## DATASET EXTRACT
______________________________

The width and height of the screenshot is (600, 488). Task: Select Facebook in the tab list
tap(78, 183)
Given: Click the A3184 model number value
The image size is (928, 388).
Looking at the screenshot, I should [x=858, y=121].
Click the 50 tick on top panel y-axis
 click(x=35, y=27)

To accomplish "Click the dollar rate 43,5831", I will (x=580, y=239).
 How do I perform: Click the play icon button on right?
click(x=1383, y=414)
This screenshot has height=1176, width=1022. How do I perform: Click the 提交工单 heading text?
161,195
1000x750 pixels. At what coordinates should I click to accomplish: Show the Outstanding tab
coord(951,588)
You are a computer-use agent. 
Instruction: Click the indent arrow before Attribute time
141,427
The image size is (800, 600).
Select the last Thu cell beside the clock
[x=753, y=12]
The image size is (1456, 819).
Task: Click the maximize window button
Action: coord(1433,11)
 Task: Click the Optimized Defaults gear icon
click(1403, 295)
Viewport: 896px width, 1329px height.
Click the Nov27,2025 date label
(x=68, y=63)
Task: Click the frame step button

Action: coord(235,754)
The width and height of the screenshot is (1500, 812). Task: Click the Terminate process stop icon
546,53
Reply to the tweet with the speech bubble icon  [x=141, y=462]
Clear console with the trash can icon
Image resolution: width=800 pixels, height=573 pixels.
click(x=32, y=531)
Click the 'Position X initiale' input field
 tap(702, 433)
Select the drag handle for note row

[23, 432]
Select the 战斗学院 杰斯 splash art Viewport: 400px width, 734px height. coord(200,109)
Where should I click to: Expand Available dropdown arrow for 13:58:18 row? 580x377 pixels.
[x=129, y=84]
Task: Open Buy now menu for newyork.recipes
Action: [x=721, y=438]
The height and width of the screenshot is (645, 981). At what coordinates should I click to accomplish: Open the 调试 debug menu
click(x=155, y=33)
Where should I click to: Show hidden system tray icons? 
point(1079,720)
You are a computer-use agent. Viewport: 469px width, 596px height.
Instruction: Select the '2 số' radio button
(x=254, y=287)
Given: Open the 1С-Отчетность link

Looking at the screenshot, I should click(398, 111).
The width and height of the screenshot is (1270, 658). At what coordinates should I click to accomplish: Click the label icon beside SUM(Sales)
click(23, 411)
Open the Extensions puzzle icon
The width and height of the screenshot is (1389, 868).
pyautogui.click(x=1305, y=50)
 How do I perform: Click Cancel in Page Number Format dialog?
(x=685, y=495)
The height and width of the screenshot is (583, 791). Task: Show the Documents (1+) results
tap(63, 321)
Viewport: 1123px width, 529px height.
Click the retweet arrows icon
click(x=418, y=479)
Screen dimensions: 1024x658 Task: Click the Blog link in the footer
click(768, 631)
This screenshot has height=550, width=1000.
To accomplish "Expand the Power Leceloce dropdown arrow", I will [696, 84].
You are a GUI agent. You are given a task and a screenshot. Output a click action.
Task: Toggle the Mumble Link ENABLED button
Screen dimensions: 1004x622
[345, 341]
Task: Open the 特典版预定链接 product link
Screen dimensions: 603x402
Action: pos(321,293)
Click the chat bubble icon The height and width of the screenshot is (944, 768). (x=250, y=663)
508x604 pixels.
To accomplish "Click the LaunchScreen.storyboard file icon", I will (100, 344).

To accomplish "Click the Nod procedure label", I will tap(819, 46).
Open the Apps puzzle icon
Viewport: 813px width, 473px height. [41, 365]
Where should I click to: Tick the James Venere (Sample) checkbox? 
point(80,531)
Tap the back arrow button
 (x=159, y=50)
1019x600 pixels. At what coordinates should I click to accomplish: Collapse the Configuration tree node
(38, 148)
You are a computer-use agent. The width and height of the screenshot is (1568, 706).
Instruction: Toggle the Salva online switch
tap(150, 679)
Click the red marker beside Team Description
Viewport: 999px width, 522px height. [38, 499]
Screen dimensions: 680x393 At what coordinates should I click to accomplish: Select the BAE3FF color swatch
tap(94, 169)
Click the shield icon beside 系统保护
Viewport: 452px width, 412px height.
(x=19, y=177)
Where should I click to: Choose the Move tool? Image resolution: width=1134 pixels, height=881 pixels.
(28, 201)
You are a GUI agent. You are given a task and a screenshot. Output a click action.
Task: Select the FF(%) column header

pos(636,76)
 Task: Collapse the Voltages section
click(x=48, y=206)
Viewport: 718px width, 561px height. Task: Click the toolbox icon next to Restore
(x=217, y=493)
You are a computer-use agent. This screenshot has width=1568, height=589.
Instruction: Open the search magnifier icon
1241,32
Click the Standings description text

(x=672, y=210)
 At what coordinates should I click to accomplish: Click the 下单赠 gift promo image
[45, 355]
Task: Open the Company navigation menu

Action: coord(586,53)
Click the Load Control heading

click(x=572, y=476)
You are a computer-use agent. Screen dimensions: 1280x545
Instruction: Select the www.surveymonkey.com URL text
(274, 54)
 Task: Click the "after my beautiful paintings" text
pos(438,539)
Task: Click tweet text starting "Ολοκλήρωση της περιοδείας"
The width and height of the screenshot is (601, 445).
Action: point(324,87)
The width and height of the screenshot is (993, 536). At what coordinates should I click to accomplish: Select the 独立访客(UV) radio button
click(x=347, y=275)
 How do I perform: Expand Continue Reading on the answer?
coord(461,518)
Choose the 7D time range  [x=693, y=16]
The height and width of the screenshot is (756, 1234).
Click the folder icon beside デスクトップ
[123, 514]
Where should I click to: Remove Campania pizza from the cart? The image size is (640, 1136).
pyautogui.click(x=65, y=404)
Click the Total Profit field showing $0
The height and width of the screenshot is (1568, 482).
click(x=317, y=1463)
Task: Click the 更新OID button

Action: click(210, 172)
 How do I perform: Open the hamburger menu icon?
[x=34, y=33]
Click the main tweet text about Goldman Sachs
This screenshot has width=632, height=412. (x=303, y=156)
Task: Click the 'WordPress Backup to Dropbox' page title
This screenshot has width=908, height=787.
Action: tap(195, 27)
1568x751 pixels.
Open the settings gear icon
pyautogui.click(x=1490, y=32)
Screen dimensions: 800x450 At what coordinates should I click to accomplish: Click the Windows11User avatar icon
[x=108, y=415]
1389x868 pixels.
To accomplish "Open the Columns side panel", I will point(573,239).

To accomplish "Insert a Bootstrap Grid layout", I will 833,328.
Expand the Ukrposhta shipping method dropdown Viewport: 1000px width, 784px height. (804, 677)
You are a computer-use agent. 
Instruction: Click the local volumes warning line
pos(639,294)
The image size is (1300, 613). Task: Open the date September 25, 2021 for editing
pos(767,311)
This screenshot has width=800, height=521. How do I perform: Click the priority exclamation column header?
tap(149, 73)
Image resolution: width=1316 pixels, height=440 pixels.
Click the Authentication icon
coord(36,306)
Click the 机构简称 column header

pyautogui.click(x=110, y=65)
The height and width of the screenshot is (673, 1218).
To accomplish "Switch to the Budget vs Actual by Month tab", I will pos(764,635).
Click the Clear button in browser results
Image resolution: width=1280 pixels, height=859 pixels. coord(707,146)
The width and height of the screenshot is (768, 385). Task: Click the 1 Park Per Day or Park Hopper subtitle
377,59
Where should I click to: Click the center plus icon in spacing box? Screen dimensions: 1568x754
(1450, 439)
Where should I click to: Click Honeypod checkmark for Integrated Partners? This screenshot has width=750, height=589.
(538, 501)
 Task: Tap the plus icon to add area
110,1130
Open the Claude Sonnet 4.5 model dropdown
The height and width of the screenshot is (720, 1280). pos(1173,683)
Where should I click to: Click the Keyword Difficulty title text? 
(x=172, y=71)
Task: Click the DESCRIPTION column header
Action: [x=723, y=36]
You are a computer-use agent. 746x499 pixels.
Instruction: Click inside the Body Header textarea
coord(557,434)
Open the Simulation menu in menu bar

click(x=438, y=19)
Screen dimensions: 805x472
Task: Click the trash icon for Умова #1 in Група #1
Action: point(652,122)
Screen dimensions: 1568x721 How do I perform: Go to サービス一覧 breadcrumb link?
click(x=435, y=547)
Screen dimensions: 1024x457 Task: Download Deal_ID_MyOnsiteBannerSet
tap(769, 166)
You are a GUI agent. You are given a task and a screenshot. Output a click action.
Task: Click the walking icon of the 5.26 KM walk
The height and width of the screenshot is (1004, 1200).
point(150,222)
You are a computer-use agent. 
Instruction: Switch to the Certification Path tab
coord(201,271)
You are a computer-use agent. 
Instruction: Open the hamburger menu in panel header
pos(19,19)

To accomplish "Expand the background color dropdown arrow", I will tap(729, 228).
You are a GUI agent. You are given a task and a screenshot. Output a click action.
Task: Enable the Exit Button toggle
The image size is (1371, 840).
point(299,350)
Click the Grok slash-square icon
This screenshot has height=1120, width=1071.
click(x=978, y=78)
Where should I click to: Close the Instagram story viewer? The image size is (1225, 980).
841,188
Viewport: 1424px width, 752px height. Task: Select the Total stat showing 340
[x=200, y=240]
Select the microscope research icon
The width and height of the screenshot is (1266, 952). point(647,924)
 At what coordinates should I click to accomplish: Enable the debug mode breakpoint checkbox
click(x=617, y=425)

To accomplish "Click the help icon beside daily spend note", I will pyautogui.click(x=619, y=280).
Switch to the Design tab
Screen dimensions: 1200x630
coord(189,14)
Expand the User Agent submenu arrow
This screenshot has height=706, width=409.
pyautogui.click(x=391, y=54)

______________________________

Please state how many lines of the material contain the word "with", giving the number alone.

## YOUR SOLUTION
2